PV418 - RHABDOMYOLYSIS AS INITIAL PRESENTATION OF GRAVES’ DISEASE (ID 1767)
Abstract
Background and Aims
Rhabdomyolysis is potentially life threatening syndrome involving rapid dissolution of damaged or injured skeletal muscle. We present a case of a patient who developed rhabdomyolysis associated with hyperthyroidism.
Methods
Case Report
Results
This is a case of a 25 year-old male, with no known comorbidities, who presented with a 9-day history of bilateral arm pain which started after doing a pull-up exercise comprising of 3 sets of 10 repetitions with 60-90 seconds rest between. He regularly plays golf and goes to the gym once a week. He was not dehydrated, and denies intake of protein supplementation, statins and heavy carbohydrate meal before exercise. There were no other muscle pains, hematuria and decrease in urine output. He initially took Ibuprofen 200mg, however there was persistence with increase in severity of symptoms PS 10/10, hence sought ER consult. On admission, he had normal vital signs, with tenderness on bilateral arm. On physical examination, he was found to have exophthalmos, and a symmetric, smooth, and diffuse goiter (WHO Grade II). No thyroid bruit was heard. Laboratory evaluation showed normal electrolytes (Na 140 mmol/L and K 4 mmol/L) and renal function (creatinine 0.67mg/dL eGFR 137) . Serum creatinine kinase-MM was elevated at 20, 126 (35- 232) U/L. Urine dipstick test was positive for blood. Thyroid function test showed suppressed TSH 0.01 uIU/mL and elevated FT4 5.13 (0.89-1.76) ng/dL and FT3 17.19 (2.30-4.20) pg/mL. The overall findings suggested rhabdomyolysis secondary to a single bout of regular exercise in a hyperthyroid state. Patient received aggressive fluid resuscitation and was started on Methimazole 20mg/tab BID and Propranolol 40mg/tab TID. His symptom significantly improved and serum creatinine kinase level gradually decreased without electrolyte imbalance or acute kidney injury after 5 days. The patient was discharged home with stable condition and had a radioactive iodine uptake done demonstrating high radioactive iodine uptake with homogenous activity consistent with Graves’ disease.
Conclusions
Hyperthyroidism, although rare, may cause rhabdomyolysis by means of cellular hypermetabolism associated with depletion of muscle energy stores and substrates.
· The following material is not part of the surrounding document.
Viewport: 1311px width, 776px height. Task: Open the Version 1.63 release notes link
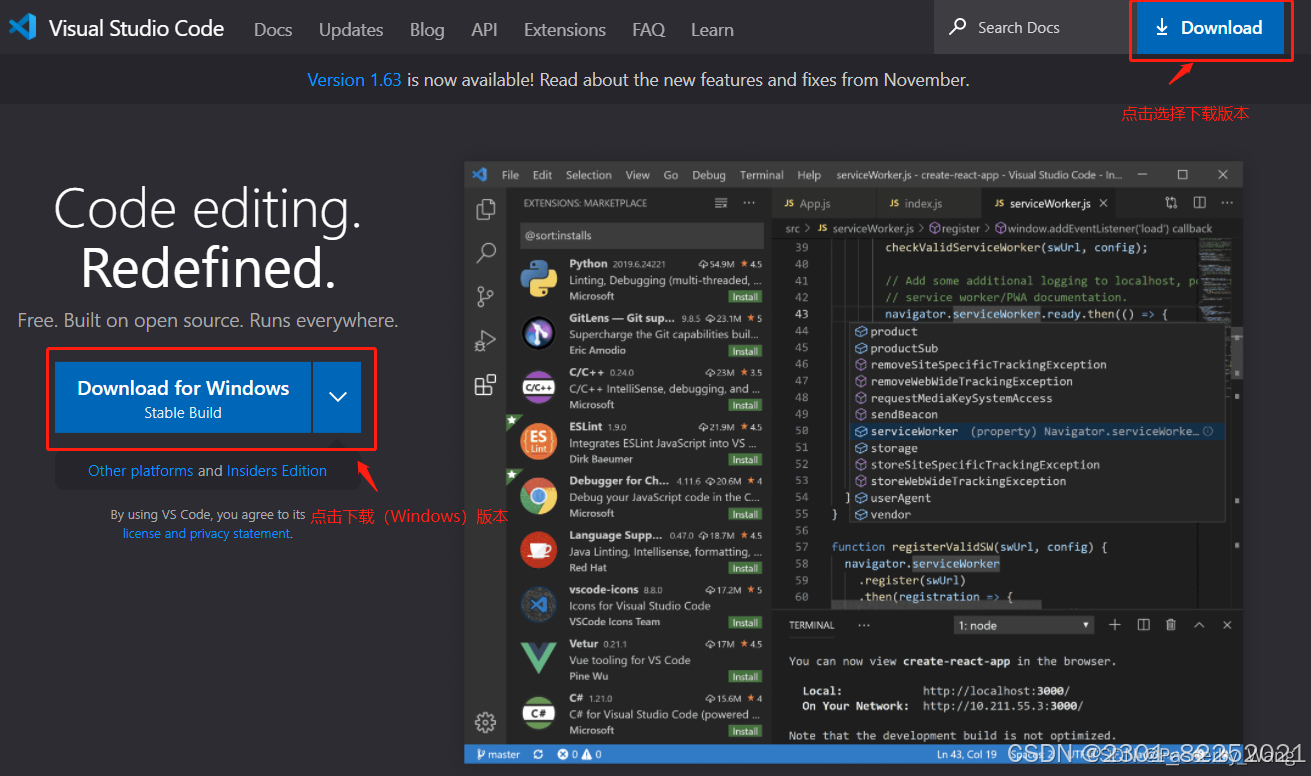point(354,79)
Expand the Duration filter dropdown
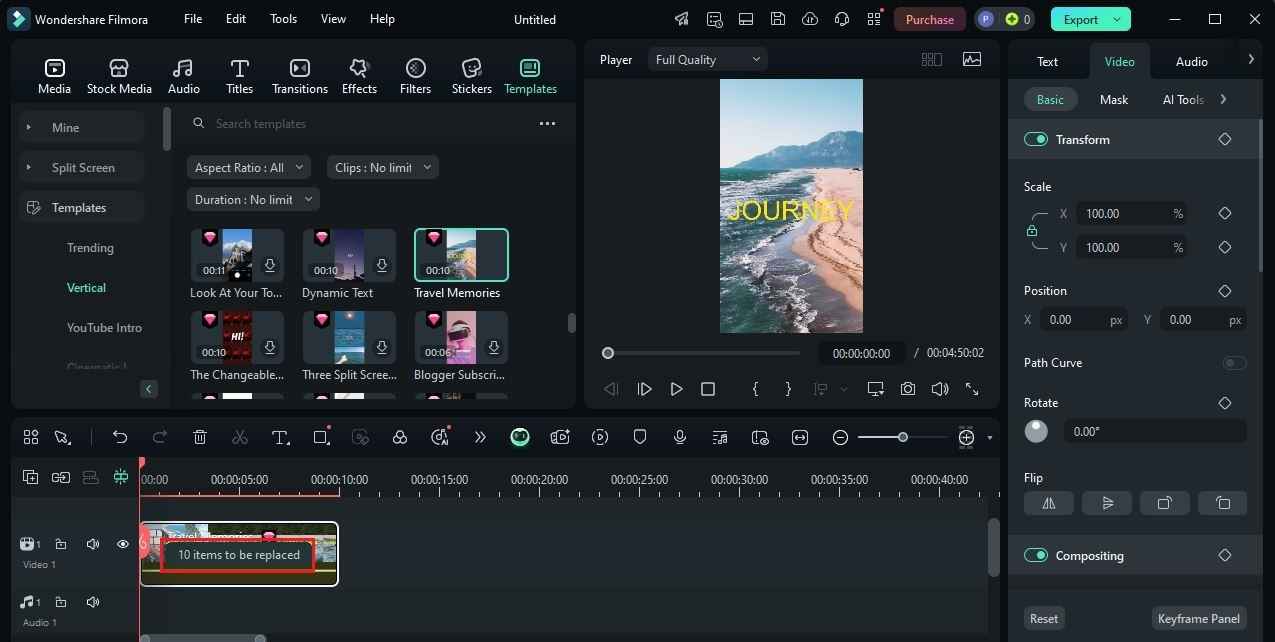 click(x=253, y=199)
Currently, there have only been 7 reported cases of rhabdomyolysis as a result of thyrotoxicosis. We are reporting the 1st case of such association in the Philippines. Hence, in patients who developed rhabdomyolysis, hyperthyroidism should be considered in the differential diagnosis. This case highlights the importance of recognizing and addressing thyroid dysfunction in individuals presenting with rhabdomyolysis, ensuring timely and appropriate management.